Recast as a numbered list everything from the start of the records down to the line containing "click(x=156, y=158)", omitting any blank lines.

##### THE RECORDS #####

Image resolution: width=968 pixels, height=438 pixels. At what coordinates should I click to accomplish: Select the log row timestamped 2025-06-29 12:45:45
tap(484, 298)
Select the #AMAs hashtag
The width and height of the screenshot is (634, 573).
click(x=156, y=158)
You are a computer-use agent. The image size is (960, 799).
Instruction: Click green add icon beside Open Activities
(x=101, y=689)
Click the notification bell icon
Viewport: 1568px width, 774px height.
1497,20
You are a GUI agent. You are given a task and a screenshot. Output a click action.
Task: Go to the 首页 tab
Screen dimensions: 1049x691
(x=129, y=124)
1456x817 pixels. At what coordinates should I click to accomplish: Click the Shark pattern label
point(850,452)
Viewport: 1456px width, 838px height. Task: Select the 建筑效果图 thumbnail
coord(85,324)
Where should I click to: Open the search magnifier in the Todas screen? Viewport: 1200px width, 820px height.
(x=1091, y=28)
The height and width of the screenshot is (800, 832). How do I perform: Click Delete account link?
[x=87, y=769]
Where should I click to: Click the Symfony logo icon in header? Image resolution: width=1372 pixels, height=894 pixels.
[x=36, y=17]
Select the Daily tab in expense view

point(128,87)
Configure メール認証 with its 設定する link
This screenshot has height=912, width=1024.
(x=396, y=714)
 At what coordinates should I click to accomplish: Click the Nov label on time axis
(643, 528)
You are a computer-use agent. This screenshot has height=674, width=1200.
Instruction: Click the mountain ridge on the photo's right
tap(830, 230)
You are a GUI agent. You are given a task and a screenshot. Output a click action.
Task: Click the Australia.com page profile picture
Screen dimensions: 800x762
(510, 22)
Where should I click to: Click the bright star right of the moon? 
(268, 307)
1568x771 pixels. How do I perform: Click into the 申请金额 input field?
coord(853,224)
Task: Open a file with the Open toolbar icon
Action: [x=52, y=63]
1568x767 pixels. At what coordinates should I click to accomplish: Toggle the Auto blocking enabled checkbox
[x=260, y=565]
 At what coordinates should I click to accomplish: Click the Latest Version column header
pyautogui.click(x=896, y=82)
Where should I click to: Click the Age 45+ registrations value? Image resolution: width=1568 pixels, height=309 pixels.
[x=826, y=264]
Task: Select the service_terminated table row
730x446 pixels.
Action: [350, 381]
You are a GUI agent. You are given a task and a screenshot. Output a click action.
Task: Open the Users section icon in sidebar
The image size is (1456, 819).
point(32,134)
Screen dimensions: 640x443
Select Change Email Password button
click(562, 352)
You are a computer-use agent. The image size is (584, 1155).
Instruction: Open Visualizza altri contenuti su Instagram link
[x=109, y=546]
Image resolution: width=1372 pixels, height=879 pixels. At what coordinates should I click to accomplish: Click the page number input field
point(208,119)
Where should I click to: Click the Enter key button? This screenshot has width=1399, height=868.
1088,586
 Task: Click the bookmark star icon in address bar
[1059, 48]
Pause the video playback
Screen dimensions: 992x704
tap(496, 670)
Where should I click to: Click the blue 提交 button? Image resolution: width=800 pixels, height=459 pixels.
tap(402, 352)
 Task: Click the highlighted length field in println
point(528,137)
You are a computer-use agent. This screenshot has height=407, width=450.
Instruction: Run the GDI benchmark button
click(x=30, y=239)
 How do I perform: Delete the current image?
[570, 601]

#####

*WRITTEN RESPONSE*.
1. Image resolution: width=968 pixels, height=438 pixels. At what coordinates should I click to accomplish: Select the log row timestamped 2025-06-29 12:45:45
2. tap(484, 298)
3. Select the #AMAs hashtag
4. The width and height of the screenshot is (634, 573).
5. click(x=156, y=158)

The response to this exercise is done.